I also remember being sober when I ordered them.

I’ve tried searching pen blogs that I frequent for reviews that might trigger memories of what the purchasing trigger was. Unfortunately that hasn’t worked. I’ve even searched the notebooks I was carrying at the time to see if I’d made any notes about them. That hasn’t helped either.

Mind you, this isn’t just changing my mind about them. I’ve ordered products, especially via Kickstarter, that took so long to receive that I wasn’t interested in them anymore when I finally got them.

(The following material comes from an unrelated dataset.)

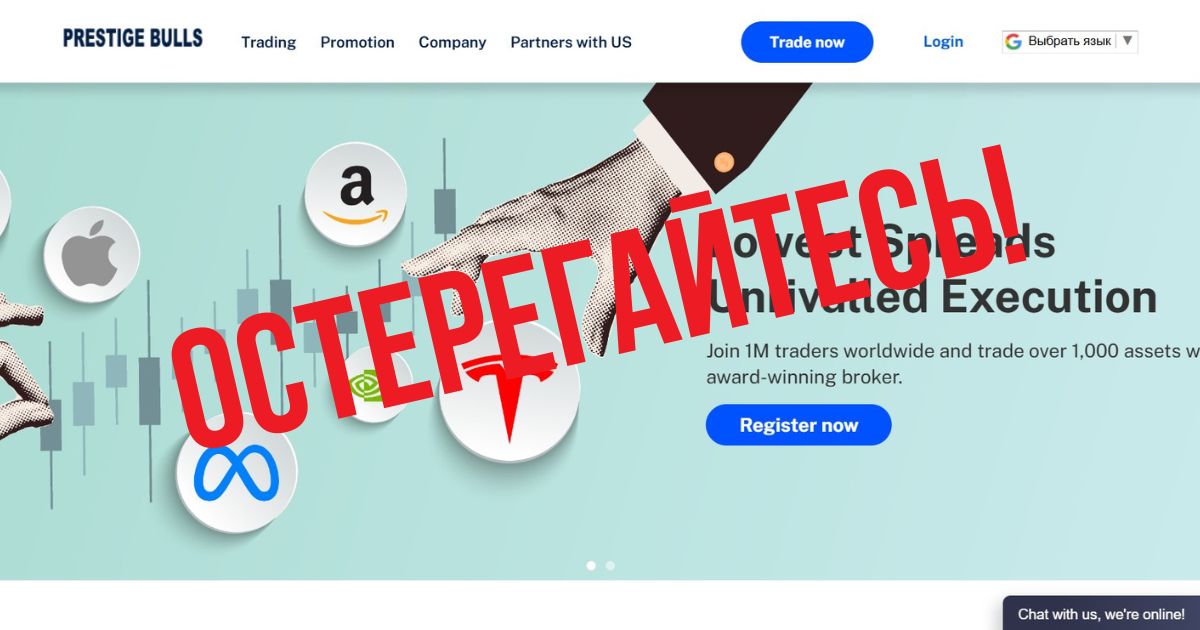This screenshot has width=1200, height=630.
Task: Click the Google G icon in translator
Action: click(1013, 41)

This is different. I don’t remember why I was interested in them.

Maybe it will come back to me some day. And then I’ll order some more and probably forget why.

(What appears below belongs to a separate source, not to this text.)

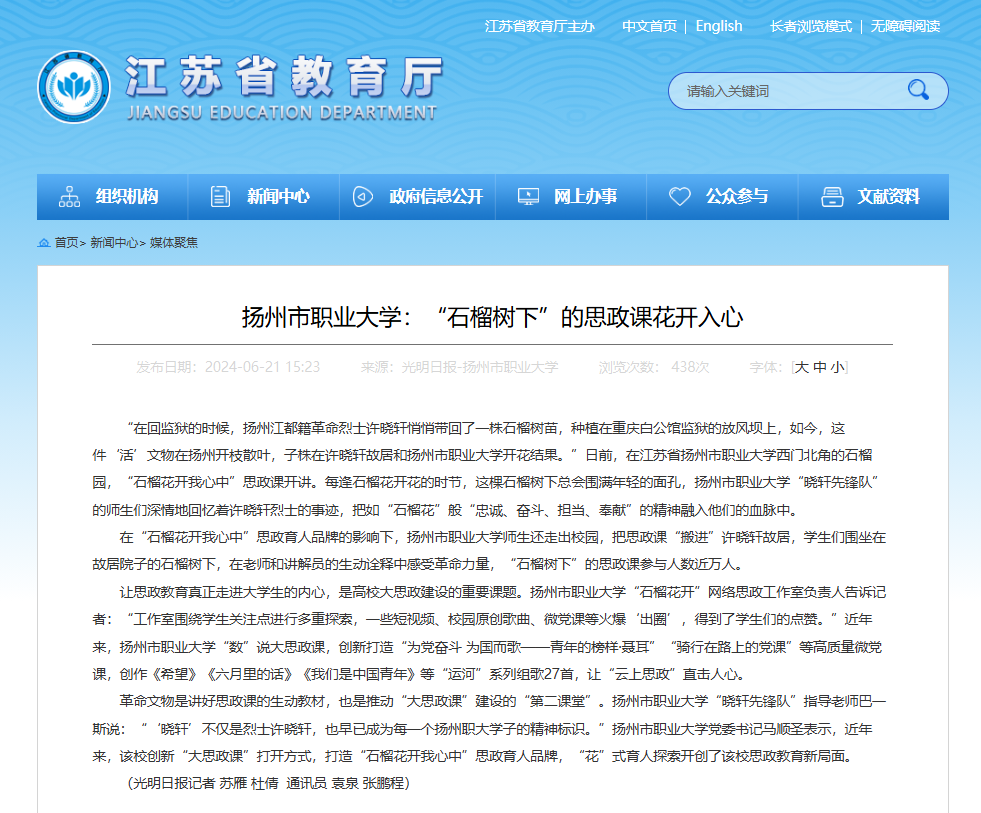Click the 新闻中心 document icon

Practice Makes Things Too Perfect

The good news was they were much improved; the bad news is they have to do it all again because it was even shorter than the first time.

It is a general rule of public speaking that, if you are given a minimum time to meet, you should make your speech at least 30 seconds longer than necessary, or perhaps even a minute longer. A speech that must be at least two minutes long should actually be at least two minutes and thirty seconds long, but preferably three minutes. I remember at least one occasion in school when I’d practiced a speech that came up too short. I tried to explain how it had been perfect at home and the teacher was like “Yeah, how about that? Too bad you’re not at home.” (Something like that.)

The problem is that, even if you’ve practiced at home and have the speech measured to the exact second, when you get in front of people adrenaline takes over and you speak a lot faster. Your two minute speech becomes barely a minute and a half and your teacher is glaring and you whilst removing several points from your final score.

In the case of today’s students, their first attempt at a TV commercial (long story) came in at one minute and twenty seconds and I sent them back for a rewrite.

Then, today, when they attempted their second chance they made the second mistake: they made the script longer but then practiced it so much they were much smoother but spoke too fast. Their new speech came in at barely seventy seconds. I suggested a couple ways to make it longer and sent them on their way.

Unfortunately for them, the record is four do-overs. In two of those, the presentation got shorter and shorter. This means I may be seeing these guys a lot in the next few days.

Distrust and Lies and Cornering the Market on the Rare

I don’t know if she was lying to me or not. The only way to find out is to go back.

Because of a request to my low-margin, low-volume side business, I headed downtown to my favorite local  pen shop/ink source to pick up some bottles of ink for customer in New Zealand. When was there I discovered a hard to find ink flavor and quickly pulled it off the shelf.

I asked the clerk if she had more–what makes this my favorite pen shop is they don’t limit the amount you can buy to one bottle of each flavor per person–and the clerk searched the secret drawer to see if they had more. (Note to self: Next time, create a distraction and search the drawer yourself.)

After an oddly long search, the clerk informed me they had no more bottles of that ink available.

I’m not sure if I believe her.

When I showed a couple pen addicts/visitors around Tokyo not so long ago, one of the guests bought the “The last bottle (of OMAS ink) in Japan, if not the world””. However, when I visited the same shop again a couple weeks later, a different clerk produced a bottle of the same color which I quickly bought before the other clerk showed up and started lying (allegedly) again.

That’s why I was suspicious of the clerk today. I suspected the other clerk was lying because of a pause she gave after she moved a couple boxes in the drawer. Today’s clerk seemed spend too much time looking. Granted, I may have gotten too cynical (a by product of being a member of the so-called Generation X) but since I’ve been lied to once already (allegedly), I don’t consider the distrust to be cynical.

I’ll go back again another day and see if a bottle is available.

If they have it I’ll buy it because I know I can sell it quickly. The bottle I got today has already been sold.